(Page extract)

We object to the grant of an exclusive patent license and urge the United States government to consider the negative impact an exclusive agreement will have on the development, affordability and availability of potential RSV or parainfluenza virus vaccines for people affected by these viruses in the United States and worldwide.

  1. There is a lack of transparency regarding the proposed technology to be licensed, and the extent the public sector has already and will going forward subsidize the development of one or more vaccines covered by the license. The patent application is not public.
  2. The notice period covering 10 business days and two public holidays including Christmas and New Years Day is insufficient time to evaluate the potential of the technology included in the license and the impact an exclusive license may have on ensuring appropriate further development of resulting candidate vaccines, or access and affordability of resulting vaccine products.
  3. The NIH has not provided any information to establish that there is an appropriate justification for the grant of an exclusive license, and if so, that the scope of the rights granted have been limited to that which is reasonably necessary, under the standards set out in 35 U.S.C. § 209.

(End Page extract)

> _Work instruction 1_
Rewrite the passage of the license objection starting at "We object to" and ending at "States and worldwide.", with "RSV" changed to "respiratory syncytial virus".
> _Work instruction 2_
Extend the objection to the exclusive patent license by writing what follows its third numbered point.

(Recorded information)

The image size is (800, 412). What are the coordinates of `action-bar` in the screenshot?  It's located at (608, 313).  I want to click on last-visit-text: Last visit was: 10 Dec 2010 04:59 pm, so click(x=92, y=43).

(End Recorded information)

> _Answer box 1_
We object to the grant of an exclusive patent license and urge the United States government to consider the negative impact an exclusive agreement will have on the development, affordability and availability of potential respiratory syncytial virus or parainfluenza virus vaccines for people affected by these viruses in the United States and worldwide.

> _Answer box 2_
  4. If the NIH does proceed with an exclusive license, the license should at a minimum include provisions to safeguard affordable access, and limit the scope of the exclusive rights to those reasonably necessary to induce the necessary investment to bring the inventions into practical application, as defined in 35 U.S.C. § 201(f).

Based upon the objections described herein, and the lack of sufficient information provided in the Federal Register notice, we request that the NIH consider a non-exclusive license or provide additional information relevant to evaluating this proposed licensing agreement and provide opportunities to consider the proposed license based on this information through a hearing or subsequent comment period.